I need to try another roll with the same formulation @ 2 hours, with more permanganate (or maybe just try adding some regular bleach?) (edit: also I might try the same formulation @ 35-40, 10-15min)
edit: also scanned while still wet as i couldnt wait, also while i levelled the channels to balance the image, i didnt touch the saturation, havent done any colour correction or channel swiching on this
edit: a +2 shot.. which is very strange because that yellow is right, but that green bin behind it has a strong red lid.. not green.. lol, wonder if im not getting red in the +2's
And how it appears to the scanner (similar range to others, better to my eyes, and more colour)
And a -2 of the same shot (4 stops diff to the one above), with a partial bleach bypass like the op, 1 part bleach, 5 parts fix, 5 parts water for a short period since I could see the red (cyan) on the negative in this one.
+180 on hue, then some level balancing and +30 saturation.

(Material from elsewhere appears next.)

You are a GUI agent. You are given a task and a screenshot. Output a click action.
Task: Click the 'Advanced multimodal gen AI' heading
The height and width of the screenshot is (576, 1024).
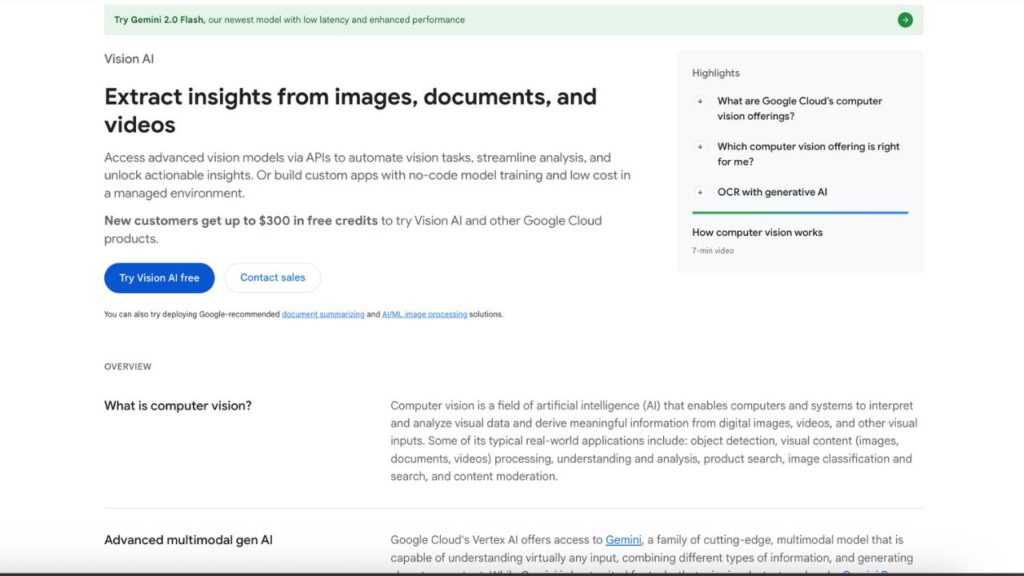(x=188, y=540)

I think more permanganate is required, and also a hot solution, hopefully that will help with the small density range, and thus scanner noise from stretching the image out so far, as on average im getting 1/8th usage of the scanner range, otherwise the only other solution would be to dSLR + macro it, and possibly HDR it at 1/3rd stops to interpolate more separation to compensate for the bit loss.. though thats for another site I guess
side note on the colour correction: +90 on hue seems to bring back the red in both, to which i can correct the overall image with levels after, havent posted these examples though.